MONTREAL - VIA Rail Canada Inc., with about C$1 billion (U.S. $735 million) in pension assets, will expand a recently established managed futures allocation to C$20 million, from its current C$5 million.
Chris Coswell, director-corporate financial services for VIA Rail, said fund executives haven't made a decision yet as to what type of manager they'll hire.
A decision will be made after seeing what's out there, he said. Mr. Coswell said their options include a passive approach or a manager-of-managers fund.
VIA Rail won't directly hire a group of futures managers, technically called commodity trading advisers, because of the infrastructure needed to monitor them.
VIA Rail's first C$5 million allocation was through a Bank of Montreal structured certificate of deposit, which is being marketed by affiliate Nesbitt Burns Managed Futures Corp., Toronto.
The CD offers a principal guarantee from the bank, a strong selling point for investment committee members, Mr. Coswell said.
Monthly returns so far for the managed futures CD, which had a total issue of C$25 million and matures in February 2001, have been -1% in February, 0.21% in March and 0.92% in April, according to Nesbitt Burns. A second offering is expected in December, with an added feature that offers annual exit windows at net asset value.
VIA Rail pension officials are targeting managed futures for the potentially strong returns, and for diversification. Managed futures, as an asset class, has "little or no correlation with other asset classes," Mr. Coswell said.

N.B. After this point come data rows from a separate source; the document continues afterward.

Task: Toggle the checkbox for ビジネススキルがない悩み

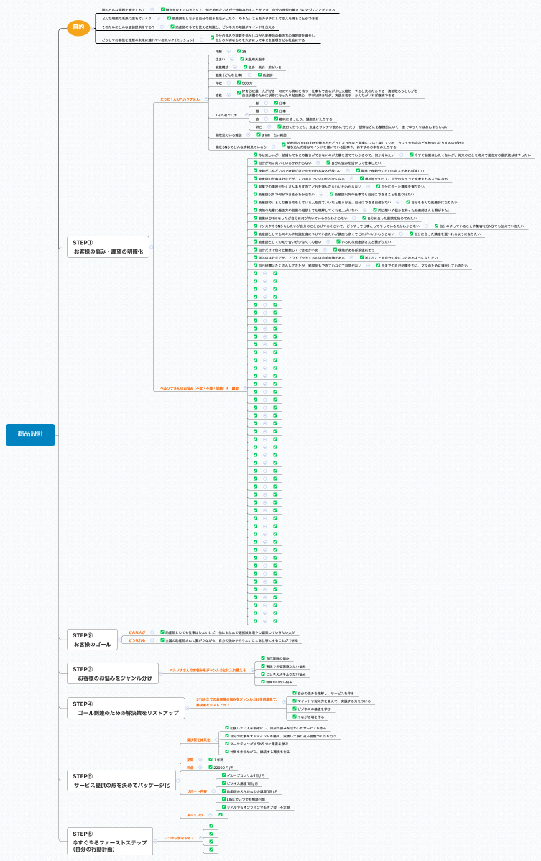Action: 262,674
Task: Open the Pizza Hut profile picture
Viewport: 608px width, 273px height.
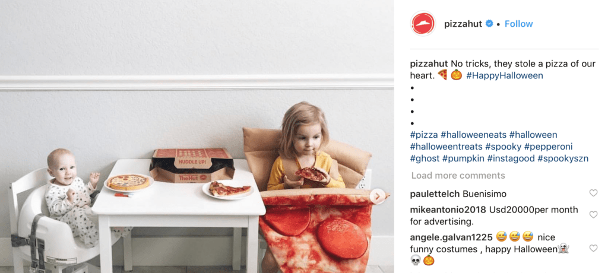Action: (423, 24)
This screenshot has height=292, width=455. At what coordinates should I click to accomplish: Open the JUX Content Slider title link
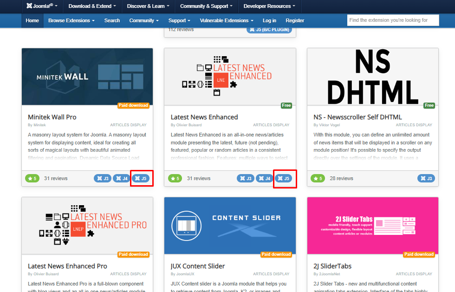coord(198,266)
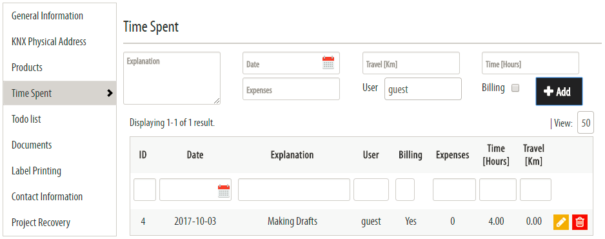605x239 pixels.
Task: Open the General Information section
Action: [47, 16]
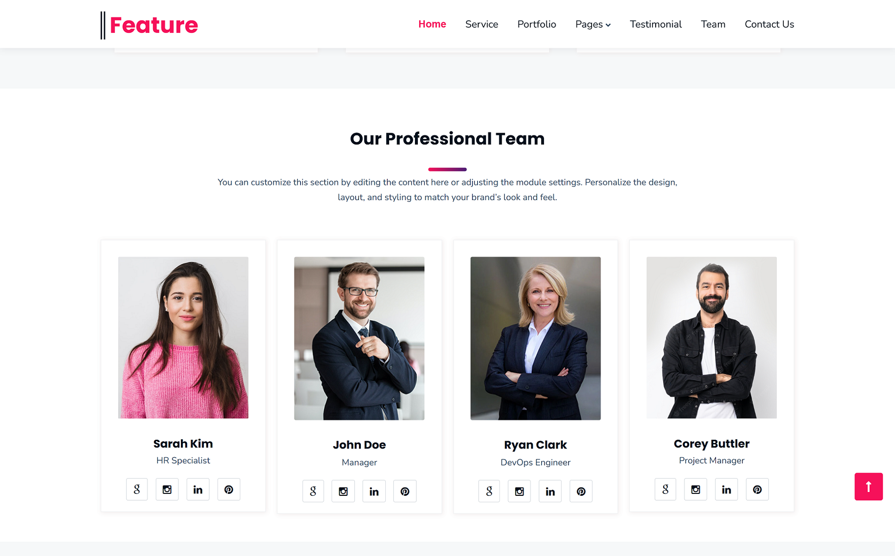Open the Contact Us link
The height and width of the screenshot is (556, 895).
point(769,24)
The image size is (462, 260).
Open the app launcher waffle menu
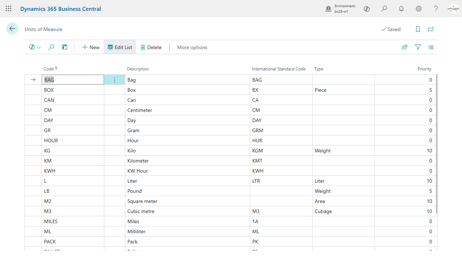point(8,9)
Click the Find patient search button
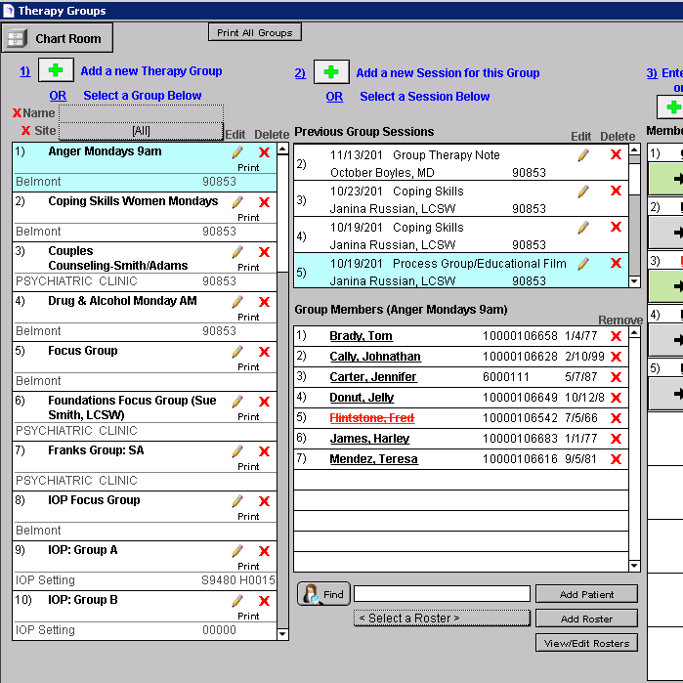 (x=323, y=594)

VIA Rail's managed futures allocation falls within a newly established alternative investment category called strategic investments, which is geared toward diversifying the fund away from Canadian inflation, he said.
While the fund already invests in Canadian inflation-indexed bonds, officials are looking at additional ways to hedge inflation because VIA Rail's liabilities are partially inflation-indexed, he said.
The fund is taking a look at adding global bonds as well, and making additional changes to its structure; Mr. Coswell declined to elaborate.
Consultants for William M. Mercer Ltd., Toronto, are assisting the fund with managed futures, he said.
Harry Marmer, investment consultant for Mercer, said managed futures is worth looking at for plan sponsors considering alternative asset classes.
"Is it for everyone? No," he said.
He said added diversification works in favor of managed futures, but determining the value of returns on a risk-adjusted basis is difficult because there's no good benchmark.
Fees, he noted, are historically higher than traditional investment management, and liquidity.
In another development, officials for the C$1.7 billion City of Montreal pension fund also are interested in adding a managed futures allocation, said Bertrand Goudreault, pension fund controller.
But the fund is running into resistance from some of its board members, of which there are 72 on six different boards, he said. Board members will continue to consider it, he said.
Consultants at Frank Russell Canada Ltd., Toronto, are less enthusiastic about managed futures. "We're not against them," said John Ilkiw, director of consulting. For pension plans willing to be a little adventuresome and take some risk with their portfolios, the asset class might be appropriate, he said. Managed futures offers statistical diversification, "but you don't know why it's adding value."